These dreams of mine and the long list of complicated thoughts seem to plague my mind as I walk. In some cases, if my thoughts betray me; what I mean is if my thoughts switch to something uncomfortable—I walk faster, allowing the burn in my legs to act as a way to distract myself. Meanwhile, I have built up a good sweat. By now, at least two or three pounds have melted from my body.

Turning on Haverstraw, I walk passed some of the tall homes. I pass over Old Route 202 and continue my heavy footsteps until I reach the other end of Spook Rock. I am breathing heavy now—almost home, but home is not really my goal. Above and beyond my safe return; I walk with the strict intention that I will reach my goal weight. I walk quickly to open my lungs and start the heart moving quicker and quicker.

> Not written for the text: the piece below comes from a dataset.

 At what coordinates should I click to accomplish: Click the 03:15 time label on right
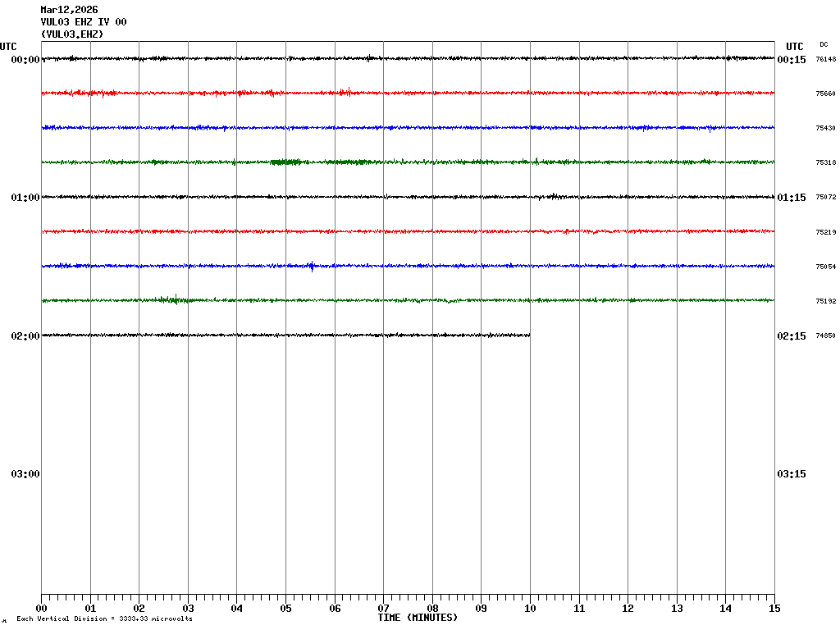point(792,474)
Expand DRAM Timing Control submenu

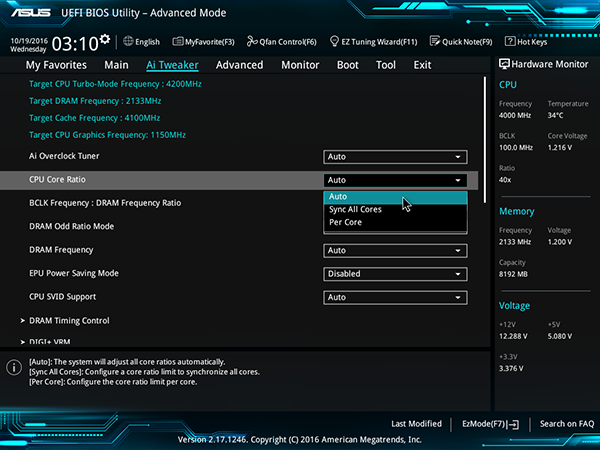click(x=69, y=321)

I have lost close t0 40lbs . . .

Same as heroin or any drug, or mind-expanding experience; I view food as an addiction. It too has a withdrawal process. I am tired. I am irritable. I am hungry, but the foods I eat sound so much less satisfying than say, Buffalo chicken slices of pizza with blue-cheese dressing drooling and dripping from a folded slice as it enters my mouth.

I am currently eating much differently now than ever before. I eat healthy. I stay away from breads and carbs. I stick with lean meats and proteins. I do not allow myself a cheat day as I have learned that addictions are not solved by having cheat days. Same as I understand I cannot drink; I also understand that I need to stay away from certain foods. And that’s fine. My stomach is closer to flat. I do not have abs yet—but I am working at this. My knees hurt much less than when I weighed more than 215lbs. My face is thinner. I look much younger (or so I’m told) and nearly each morning, the same elderly woman greets me as I walk into work with a smile. She tells me, “You lost so much weight,” with a big, denture filled smile.

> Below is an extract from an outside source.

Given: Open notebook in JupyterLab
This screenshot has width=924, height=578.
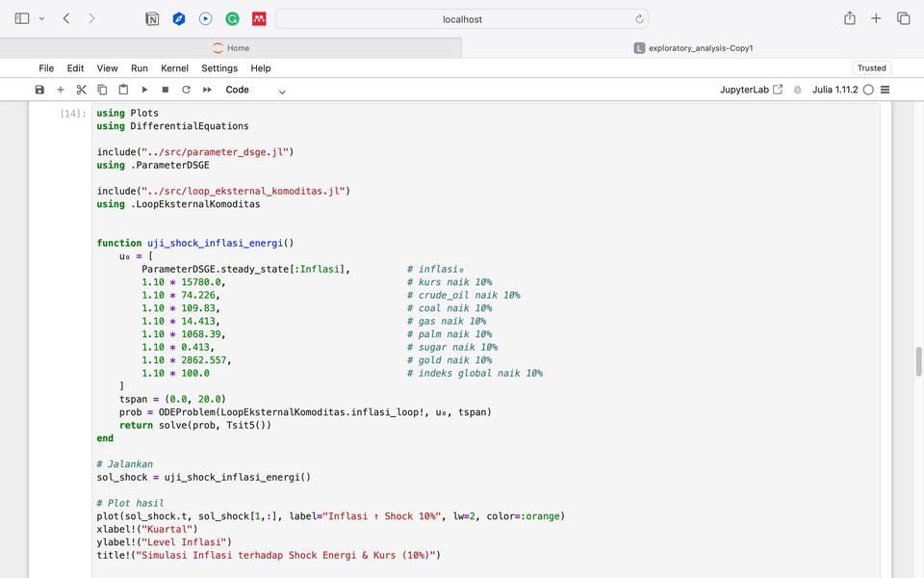Looking at the screenshot, I should (751, 90).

After a three mile route; I reach home. I walk through the door and undress in the laundry room. I place my sweat-filled clothes in the washing machine and then head upstairs to shower. I weigh myself—which is not something I always enjoy. There are times when I work so hard, but yet, I see little to no results. The scale is an honestly cruel invention. It has no regard for good new or bad. A scale is nothing more than an exclamation point to a guy like me.

This is a record of my morning. Whether this walk hurts or not; I have come to depend on it. I depend on this walk because it helps me unravel from the madness in my head and purge the toxins that ruin my body.

You should try a walk like this sometime
and don’t tell me you can’t do it
because if I can do it

So can you . . .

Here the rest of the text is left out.